Tokalaşma merasiminin ardından PKK/KCK Yürütme Konseyi Eş Başkanlarından Bese Hozat (Hülya Oran) 07 Ekim günü PKK’nin medyalarından MedyaHaber’e katılarak bu konuda görüşlerini açıkladı. Her zamanki gibi ibretlik bir konuşmaydı! Bese Hozat özetle şöyle dedi: “Bahçeli AKP adına iç barışı sağlamak ve kendi çıkarları için muhalefeti etkisizleştirmek istiyor. Barış mı istiyorlar, madem Erdoğan, Devlet Bahçeli'nin bir dediğini iki etmiyor; Devlet Bahçeli Erdoğan'ı da, Özgür Özel'i de yanına alsın, İmralı'ya gitsin. İmralı'ya gitsin, Önder Apo'yla otursun. Kürt sorununu görsün, müzakere etsin. Kürt sorununu çözsünler demokratik temelde. Yeni bir komplo kurmak istiyorlar. Zaten Erdoğan Türkiye’yi Bahçeli/MHP zihniyetiyle yönetiyor. Bunlar Kürtleri beklentiye sokmak, pasifleştirmek ve aktivitesini kırmak istiyorlar.

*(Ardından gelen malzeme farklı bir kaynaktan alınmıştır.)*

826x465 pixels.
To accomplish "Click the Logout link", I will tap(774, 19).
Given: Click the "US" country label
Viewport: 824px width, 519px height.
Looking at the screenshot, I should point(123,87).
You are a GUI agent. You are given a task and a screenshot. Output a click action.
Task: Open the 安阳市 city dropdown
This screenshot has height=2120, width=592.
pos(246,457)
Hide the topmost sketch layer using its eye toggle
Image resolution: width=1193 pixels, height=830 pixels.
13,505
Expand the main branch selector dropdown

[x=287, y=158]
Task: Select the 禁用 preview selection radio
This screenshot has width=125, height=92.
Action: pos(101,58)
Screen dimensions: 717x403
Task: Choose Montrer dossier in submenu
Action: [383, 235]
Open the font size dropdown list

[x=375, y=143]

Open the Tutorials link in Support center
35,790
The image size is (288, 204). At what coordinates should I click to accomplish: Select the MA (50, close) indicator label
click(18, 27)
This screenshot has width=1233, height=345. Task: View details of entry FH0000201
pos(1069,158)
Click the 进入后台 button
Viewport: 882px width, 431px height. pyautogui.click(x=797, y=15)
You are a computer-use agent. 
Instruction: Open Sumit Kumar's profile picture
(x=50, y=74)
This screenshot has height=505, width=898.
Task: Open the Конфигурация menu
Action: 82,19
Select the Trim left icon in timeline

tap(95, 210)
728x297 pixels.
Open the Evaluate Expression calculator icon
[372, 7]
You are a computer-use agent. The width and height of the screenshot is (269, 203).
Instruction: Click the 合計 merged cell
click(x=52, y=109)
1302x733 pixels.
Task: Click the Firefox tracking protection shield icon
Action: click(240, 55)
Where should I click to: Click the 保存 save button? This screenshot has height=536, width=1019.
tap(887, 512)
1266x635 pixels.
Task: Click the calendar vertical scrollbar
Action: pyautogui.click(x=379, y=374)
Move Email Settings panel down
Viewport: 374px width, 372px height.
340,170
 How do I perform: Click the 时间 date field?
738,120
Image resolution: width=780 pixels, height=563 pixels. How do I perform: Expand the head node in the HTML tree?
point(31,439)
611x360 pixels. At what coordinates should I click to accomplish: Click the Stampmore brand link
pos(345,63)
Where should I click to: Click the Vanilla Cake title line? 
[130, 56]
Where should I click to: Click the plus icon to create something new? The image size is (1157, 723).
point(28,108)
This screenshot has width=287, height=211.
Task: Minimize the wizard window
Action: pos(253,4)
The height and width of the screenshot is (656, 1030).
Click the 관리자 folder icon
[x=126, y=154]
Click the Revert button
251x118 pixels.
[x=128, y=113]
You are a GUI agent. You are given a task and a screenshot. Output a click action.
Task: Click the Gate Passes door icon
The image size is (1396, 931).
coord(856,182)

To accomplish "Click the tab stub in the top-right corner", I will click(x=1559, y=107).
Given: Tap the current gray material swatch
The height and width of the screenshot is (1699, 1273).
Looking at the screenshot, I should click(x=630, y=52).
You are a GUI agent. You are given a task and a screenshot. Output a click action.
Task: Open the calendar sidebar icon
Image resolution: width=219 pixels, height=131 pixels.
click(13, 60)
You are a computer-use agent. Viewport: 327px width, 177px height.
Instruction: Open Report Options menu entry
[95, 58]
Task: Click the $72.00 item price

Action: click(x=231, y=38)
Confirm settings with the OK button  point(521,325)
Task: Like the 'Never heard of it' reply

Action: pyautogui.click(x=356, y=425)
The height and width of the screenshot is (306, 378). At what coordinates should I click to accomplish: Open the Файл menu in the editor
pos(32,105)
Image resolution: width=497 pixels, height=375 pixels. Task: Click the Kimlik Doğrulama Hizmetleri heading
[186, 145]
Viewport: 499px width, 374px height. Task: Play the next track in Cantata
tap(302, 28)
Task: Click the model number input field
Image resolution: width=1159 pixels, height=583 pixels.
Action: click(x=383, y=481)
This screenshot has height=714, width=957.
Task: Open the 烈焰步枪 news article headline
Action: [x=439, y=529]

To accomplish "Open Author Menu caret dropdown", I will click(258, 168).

DEM Parti içerisinde de, demokratik siyaset içerisinde de yapabilirse, başarabilirse bir parçalanma yaratma, buna teşne olan bazı kesimler varsa, kulak kabartan bazı kesimler varsa onların kafasını daha fazla bulandırma, Kürtlerle karşı karşıya getirmek isteniyor. Bunlar yeni bir oyun, yeni bir hile, yeni bir komplo örüyorlar. Bu soykırım politikalarını yürütmek için içeride muhalefeti tamamen etkisiz hale getirme, Kürtlerde kafa karışıklığı yaratma, çok gereksiz, yersiz çeşitli beklentileri varsa böyle kesimler koyma, Kürtleri mücadelesiz bırakma, pasifleştirme, mücadele, direniş iradesini kırma, beklentiye koyma, demokratik siyaseti beklentiye koyma, etkisini, aktivitesini kırma; yapabilirse içeride bir operasyon yapmak. AKP/MHP faşizmi devam ediyor ve bu süreçte CHP’yi de muhalefet gücü olmaktan çıkarmak istiyorlar. CHP’nin normalleşmesi AKP faşizmine desteğe dönüşmüştür. Bize göre normalleşme İmralı’dan başlar. Ayrıca HAMAS’ın 7 Ekim saldırısının ardında Türkiye var.” dedi.